The ACLU recently submitted a public records request in Florida regarding the use of stingrays, but U.S. Marshals seized the documents before Sarasota police could release them. The move was condemned by the ACLU, with staff attorney Nathan Freed Wessler calling it “truly extraordinary and beyond the worst transparency violations.”
Harris, the company that makes stingrays, has a non-disclosure agreement which states its “capabilities can only be discussed with sworn law enforcement officers, the military or federal government,” and “are not for public knowledge and are protected under non-disclosure agreements as well as Title 18 USC 2512.”
The ACLU’s efforts to discover more about stingrays have been blocked nationwide. “This is consistent with what we’ve seen around the country with federal agencies trying to meddle with public requests for stingray information,” Wessler said. Because law enforcement agencies cite combating terrorism when applying for federal funds to purchase these tools, feds can use the Homeland Security Act to block the release of stingray information to the public.
Stingrays pose all sorts of threats to civil liberties, hence the ACLU’s records request. It allows officers to bypass laws designed to protect against this type of unconstitutional surveillance. U.S. Marshals moved the documents in this case to an undisclosed location, but Tallahassee has been more forthcoming. The police department recently revealed it had used stingrays at least 200 times since 2010 without telling any judge because of the Harris non-disclosure agreement.
U.S. Marshals are censoring the information about stingrays in this case by claiming it deputized the detective involved in the ACLU’s record request. Because of that, the records are now federal property.
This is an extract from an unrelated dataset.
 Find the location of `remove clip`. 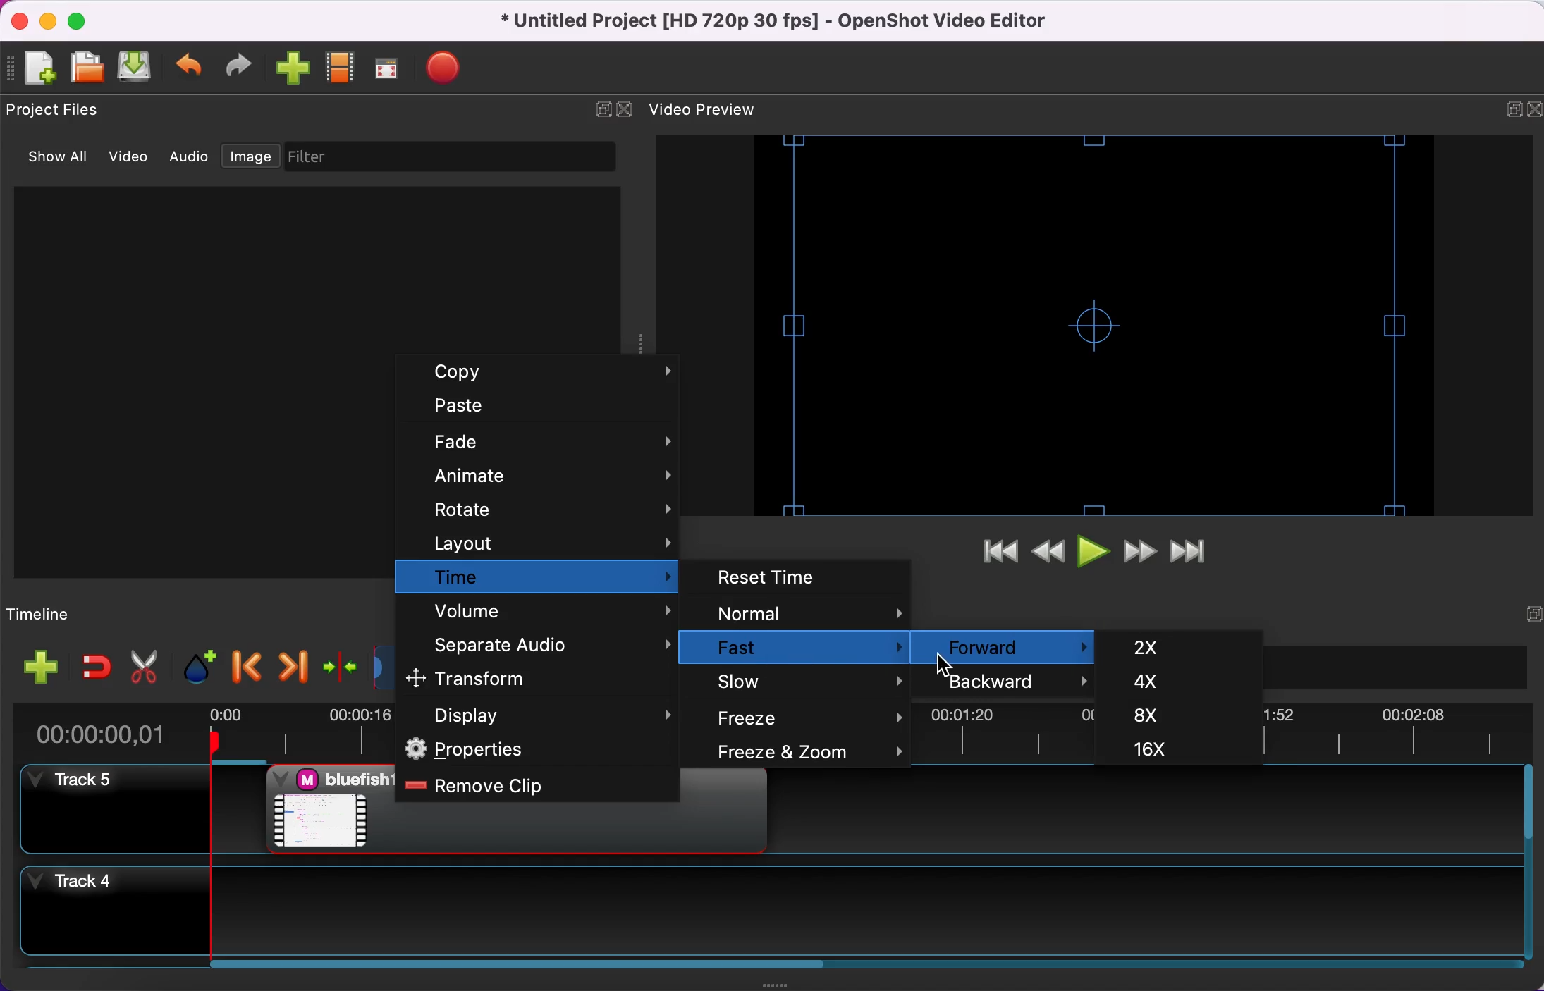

For its part, the ACLU is not backing down from the fight. The organization has filed an emergency motion seeking a temporary injunction so the police department stops releasing additional files to the marshals. In addition, they are requesting the court find the Sarasota police department in violation of state law for allowing the U.S. Marshals Service to seize the documents. In order for the records to be viewed, the ACLU is asking the court to order the police department to reclaim the documents.
These proactive measures are unlikely to have any meaningful impact on regaining the information. The state court where the case was filed can’t supersede federal authority, preventing the judge from ordering the U.S. Marshal Service to return what are probably very revealing documents.